**Complete the following**.
a – According to the editorial on Syrian refugees, about how many Syrians in Jordan were registered as refugees or awaiting registration?
b – Please write the next part of the editorial on Syrian refugees, continuing after its final sentence.

**Excerpt to read**.
▶
Thursday, January 24, 2013
More than 60,000 innocent civilians have been slaughtered in President Bashar al-Assad’s desperate bid to retain power in Syria. In the two-year reign of terror, he has also forced staggering numbers of Syrians to relocate within the country or flee across the border, creating a disaster that is threatening to destabilize the region. The international community has an obligation to do more to ease the suffering.
Some 650,000 Syrians are nowregistered as refugees by the United Nations or awaiting registration, an increase of almost 100,000 in the past month alone. That includes about 155,000 in Turkey, 148,000 in Lebanon, 142,000 in Jordan, 73,000 in Iraq and 14,000 in Egypt. Thousands more are not registered. The total could reach one million this year. Many Syrians have fled because of bombings by army troops, still others because of sexual violence. According to theInternational Rescue Committee, refugees identified rape — including gang rapes in front of family members — as a “primary reason” for fleeing.
Women and children still face sexual and other violence in the camps, and a lack of medical care and counseling to help them recover. Neighboring countries have opened borders and set up camps, clinics and schools. But the need is bigger than any host government can handle. The situation has been made worse by a harsh winter.
Complicating matters, the vast majority of refugees have settled not in camps but in towns and cities. A few have been taken in by families but most live in “wretched conditions,” packed in small rented rooms and dilapidated apartments, says the I.R.C. Most international aid goes to the camps.
◀
**Recorded information**.
▶
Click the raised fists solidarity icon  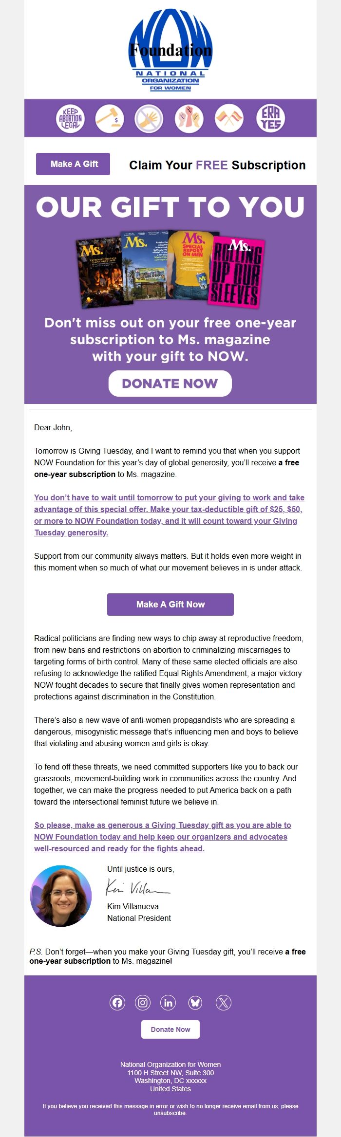tap(189, 118)
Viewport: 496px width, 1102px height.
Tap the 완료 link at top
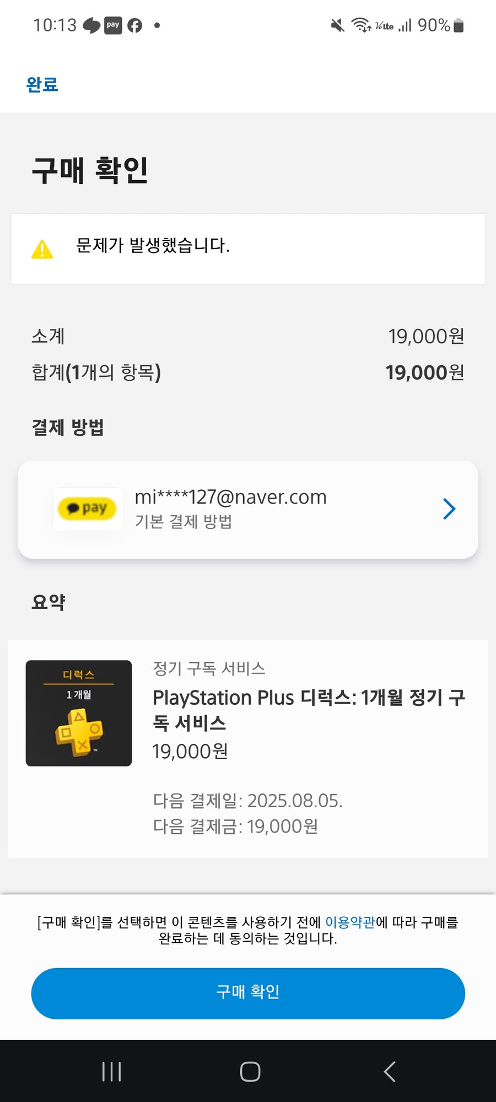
◀
**Results of the tasks**.
a – About 142,000.

b –
The main task facing the international community is to assist the countries that have welcomed the refugees and now confront political and economic pressures as a result. It is in no one’s interest to see these countries destabilized by this humanitarian emergency. The United Nations’ refugee agency has requested $1 billion from the international community to meet the needs of refugees and $500 million more to aid Syrians inside the country. Pledges have been slow.
The United States and the 27-member European Union have been the two top donors so far, with Washington giving $210 million and the E.U. giving $477 million. The laggards have been the wealthy Persian Gulf states, which have a direct interest in regional stability but whose scattershot contributions totaling $155 million have sometimes bypassed the United Nations and other agencies seeking to coordinate the response. More is also required of Russia and China, which have enabled Mr. Assad in his brutal war but done little to help his victims.